Just a sidenote: Please do not confuse expiry and eviction. Expiry means the entry may not returned by the cache any more and may happen at a specified point in time or after a duration. Eviction is the action to free resources, the entry is removed from the cache. After expiry, eviction may happen at the same time or later.

All common cache products do not have support for exact, aka "point in time", expiry. We need that usecase very often in our applications so I spent some effort with cache2k to support this.

Here is a blueprint for cache2k:

static class MetricsEntry {

  long nextUpdate;
  List<Metrics> metrics;

}

static class MyEntryExpiryCalculator implements EntryExpiryCalculator<Integer, MetricsEntry> {
  @Override
  public long calculateExpiryTime(Integer _key, MetricsEntry _value, long _fetchTime, CacheEntry _oldEntry) {
    return _value.nextUpdate;
  }
}

Cache createTheCache() {
  Cache<Integer, MetricsEntry> cache =
    CacheBuilder.newCache(Integer.class, MetricsEntry.class)
      .sharpExpiry(true)
      .entryExpiryCalculator(new MyEntryExpiryCalculator())
      .source(new MySource())
      .build();
   return cache;
}

If you have a time reference in the metrics objects, you can use that and you can omit the additional entry class. sharpExpiry(true) instructs cache2k for exact expiry. If you leave this out, the expiry may be a few milliseconds off, but the access time is slightly faster.

Regarding Topic 2:

The straight forward approach would be to use the interval minutes as cache key.

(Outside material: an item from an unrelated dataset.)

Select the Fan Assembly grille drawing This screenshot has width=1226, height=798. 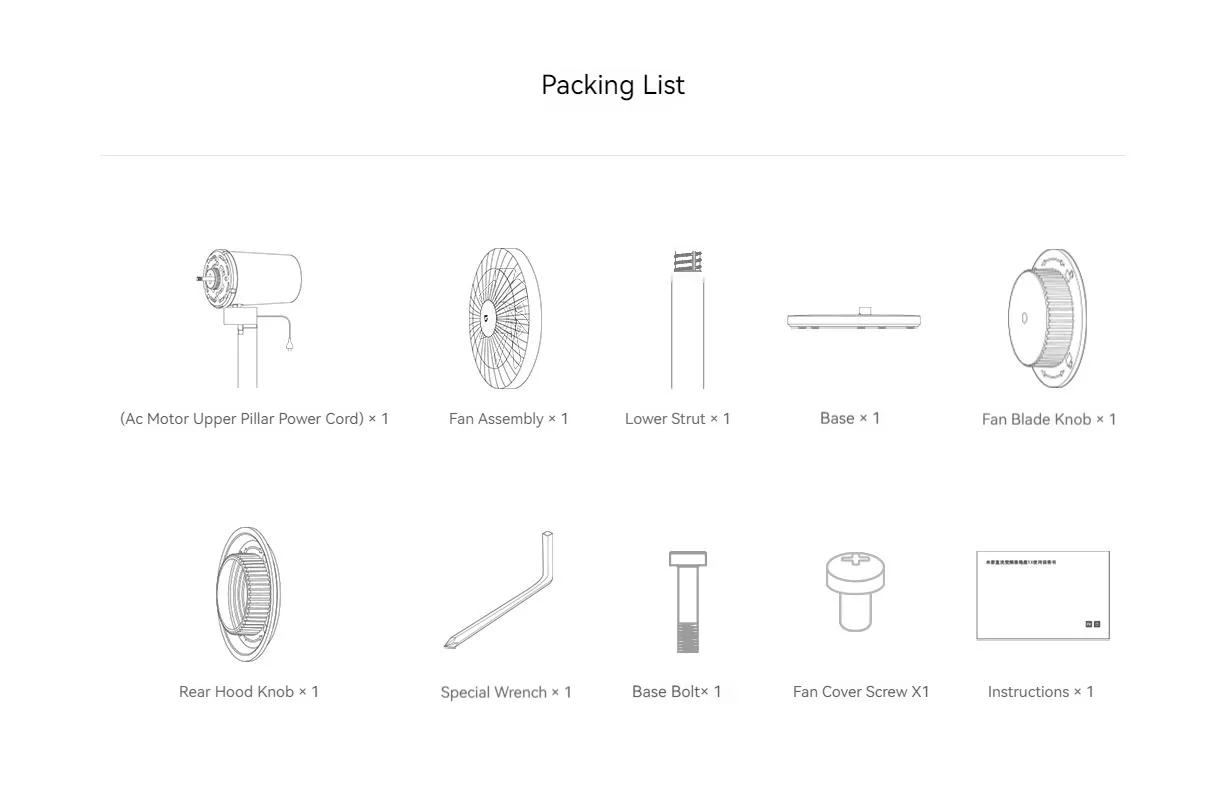pos(505,319)
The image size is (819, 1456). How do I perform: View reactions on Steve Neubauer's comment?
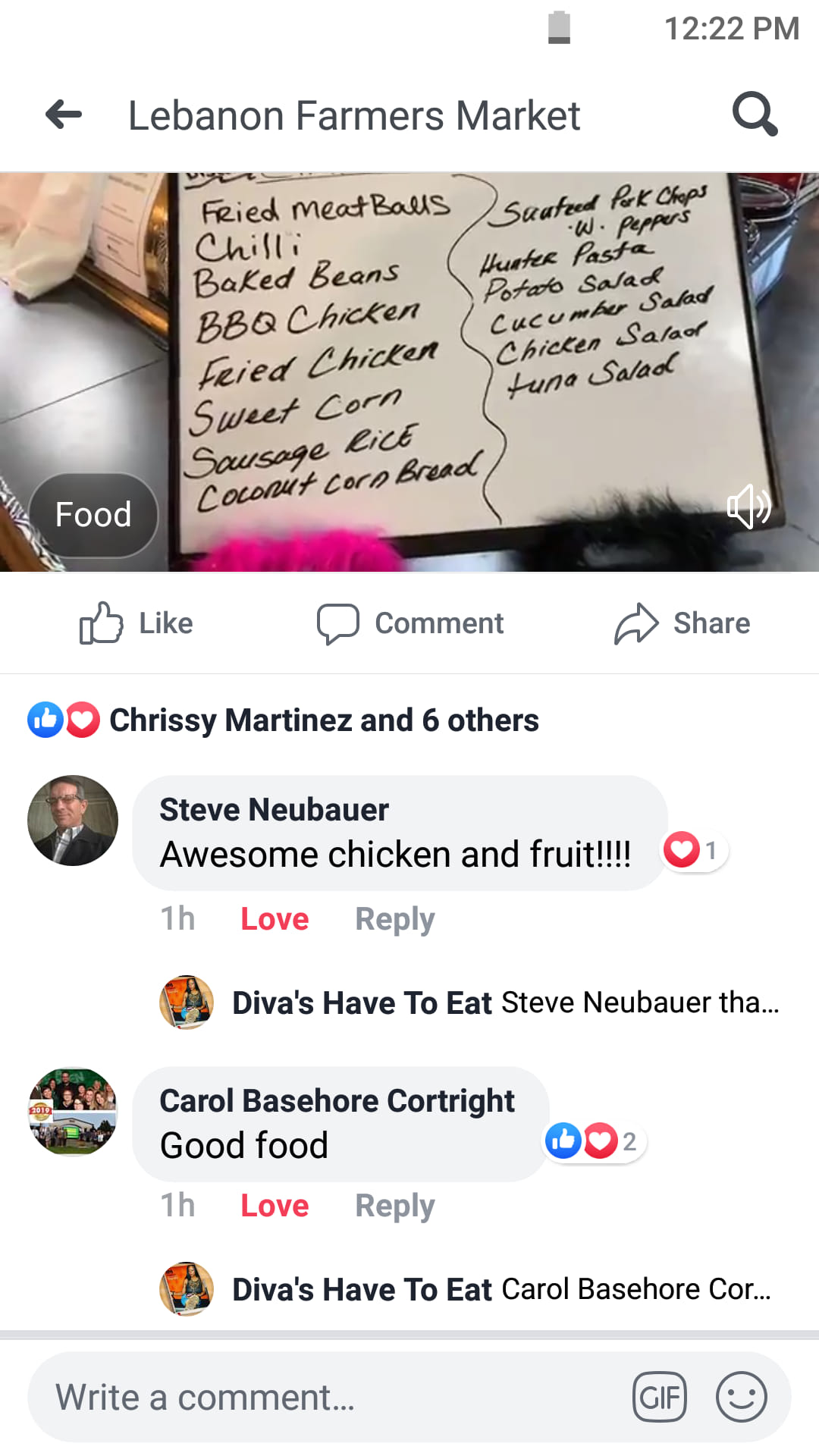693,850
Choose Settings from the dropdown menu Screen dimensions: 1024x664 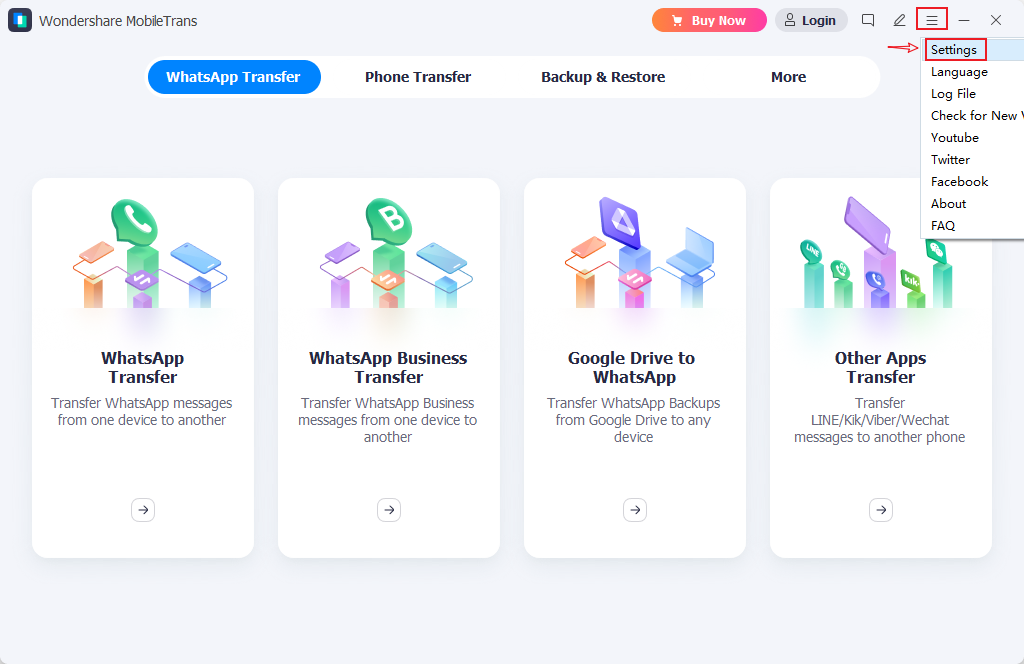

Here is a cache source (aka cache loader) that strictly returns the metrics of the previous interval:

static class MySource implements CacheSource<Integer, MetricsEntry> {
  @Override
  public MetricsEntry get(Integer interval)  {
    MetricsEntry e = new MetricsEntry();
    boolean crossedIntervalEnd;
    do {
      long now = System.currentTimeMillis();
      long intervalMillis = interval * 1000 * 60;
      long startOfInterval = now % (intervalMillis);
      e.metrics = calculateMetrics(startOfInterval, interval);
      e.nextUpdate = startOfInterval + intervalMillis;
      now = System.currentTimeMillis();
      crossedIntervalEnd = now >= e.nextUpdate;
    } while (crossedIntervalEnd);
    return e;
  }
}

That would return the metrics for 10:00-10:05 if you do the request on lets say 10:07.

If you just want to calculate instantly the metrics of the past interval, then it is simpler:

static class MySource implements CacheSource<Integer, MetricsEntry> {
  @Override
  public MetricsEntry get(Integer interval)  {
    MetricsEntry e = new MetricsEntry();
    long intervalMillis = interval * 1000 * 60;
    long startOfInterval = System.currentTimeMillis();
    e.metrics = calculateMetrics(startOfInterval, interval);
    e.nextUpdate = startOfInterval + intervalMillis;
    return e;
  }
}

The use of the cache source has an advantage over put(). cache2k is blocking, so if multiple requests come in for one metric, only one metric calculation is started.

If you don't need exact expiry to the millisecond, you can use other caches, too. The thing you need to do is to store the time it takes to calculate the metrics within your cache value and then correct the expiry duration accordingly.

Have a good one!

1
votes

Have you considered using something like a Deque instead? Just put the metrics in the queue and when you want to retrieve metrics for the last N minutes, just start at the end with the most recent additions and take everything until you find one that's from > N minutes ago. You can evict entries that are too old from the other end in a similar way. (It's not clear to me from your question how the key/value aspect of Cache relates to your problem.)